ワイド版20巻を読みきり、大いに感動したのでちょっと書いてみます。
多くの方々はご存知ないことでしょうが、「風雲児たち」というマンガがあります。
関ヶ原に始まり幕末まで、江戸時代の著名人たちの足跡を軽妙なギャグと共に綴った名作です。
日本の歴史教育というものは、起こった事象、事件を点としてしか教えず、それがどういった時勢からきたか、後にどういった影響を与えたかという過去、未来を通じての流れではうまく理解させていないのではないかと思います。

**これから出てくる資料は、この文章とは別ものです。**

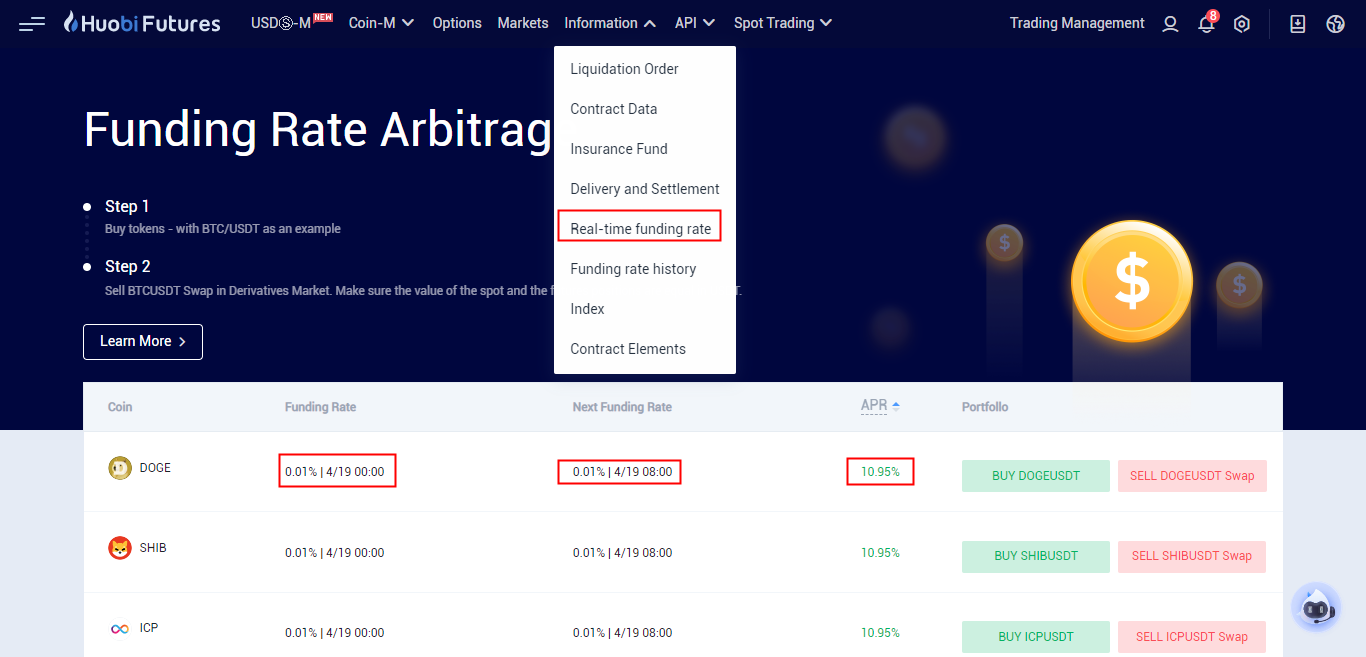Click the SELL SHIBUSDT Swap button
The image size is (1366, 657).
tap(1191, 556)
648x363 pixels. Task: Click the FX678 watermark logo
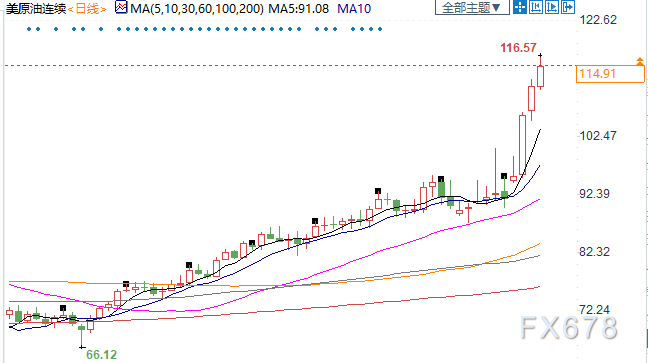[569, 328]
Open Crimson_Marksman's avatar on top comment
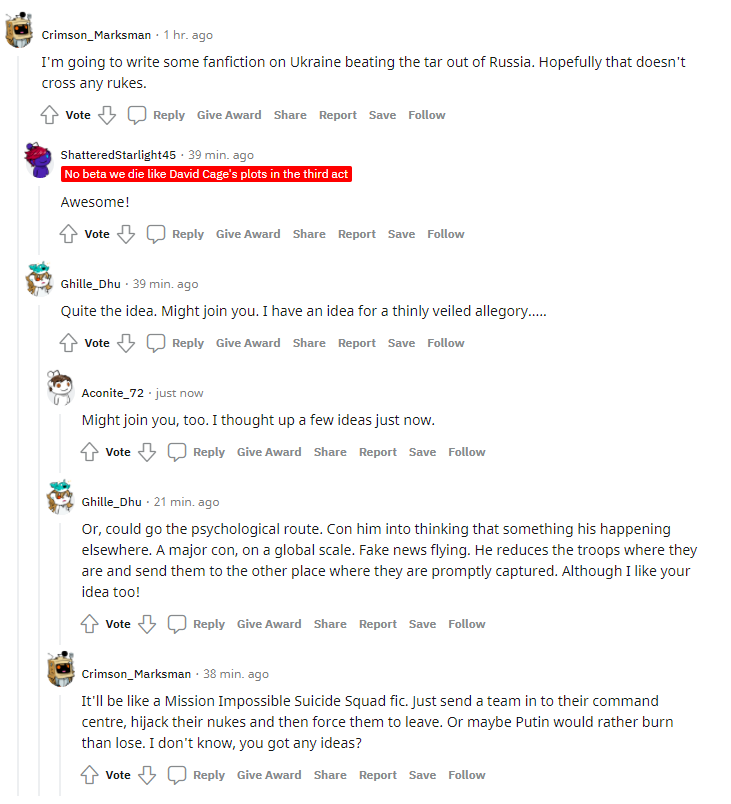 pyautogui.click(x=21, y=32)
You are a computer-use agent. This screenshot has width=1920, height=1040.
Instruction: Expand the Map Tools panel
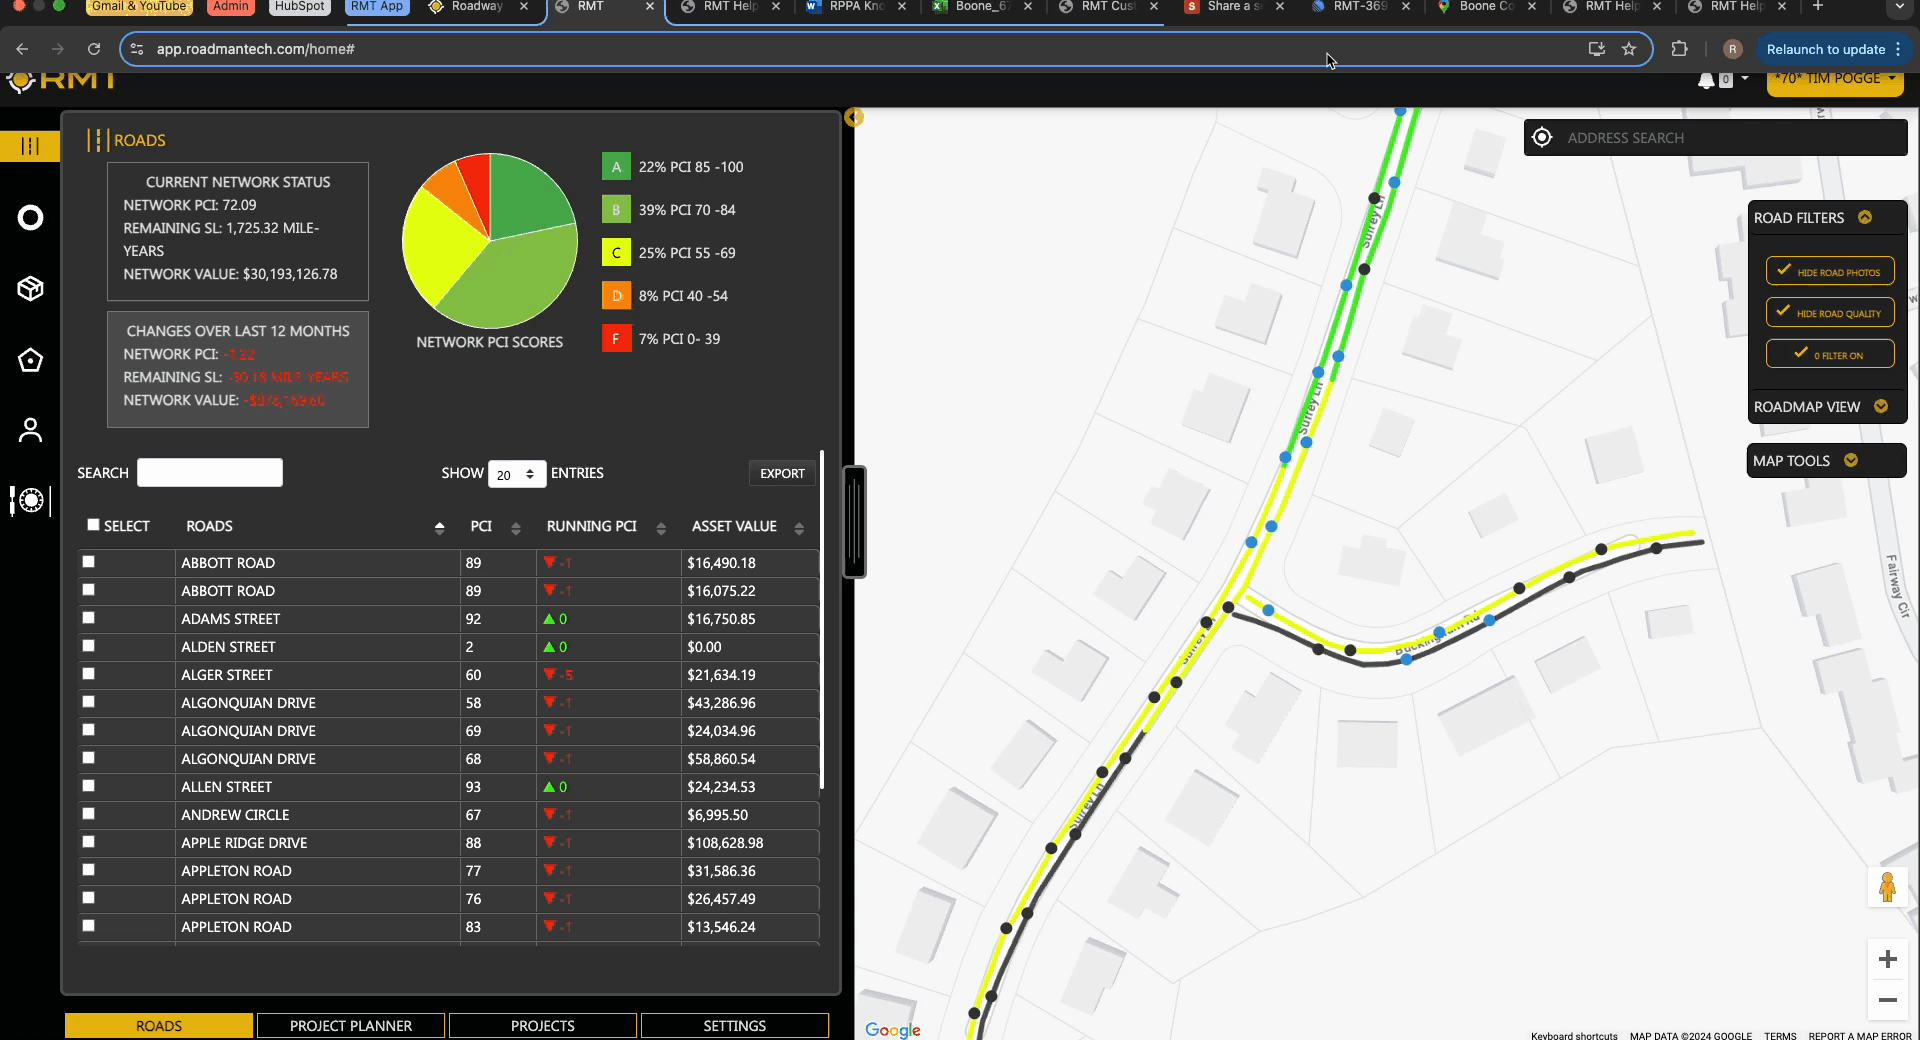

例えば、前野良沢と杉田玄白が解体新書を訳した際、蘭日辞書が存在しておらず、おまけに二人ともオランダ語をさっぱり知らなかったということ、エレキテルで有名な平賀源内が、後世贈収賄の権化と評される老中田沼意次のブレーンであったこと、またその田沼意次が賄賂を受けたりしない清廉の士であり、倹約令をもって後世に名君と知られる松平定信が蘭学を禁止し、日本の文化的な歩みを止めてしまったということ。そして、今挙げた全ての人が同じ時に江戸の地に暮らしていたということを、どれだけの人がちゃんと理解しているか。
「風雲児たち」を読むことで、教科書に載っていたこともより深く理解でき、また教科書に載らない歴史というものが確かに存在しているんだなと実感することもできました。
いかに自分が無知であったのかという嘆きを、新鮮な驚き、また知の喜びと共に感じたいというあなたに、強く強くお勧めします。
とはいえ、小さい書店にはないだろうし、大きい書店でもあるかどうか……
また、ワイド版全20巻に加え、現在「幕末編」として9巻までが発行されています。全部買うと2万円近く。財布と本棚の余裕とじっくり相談した上でご決断ください。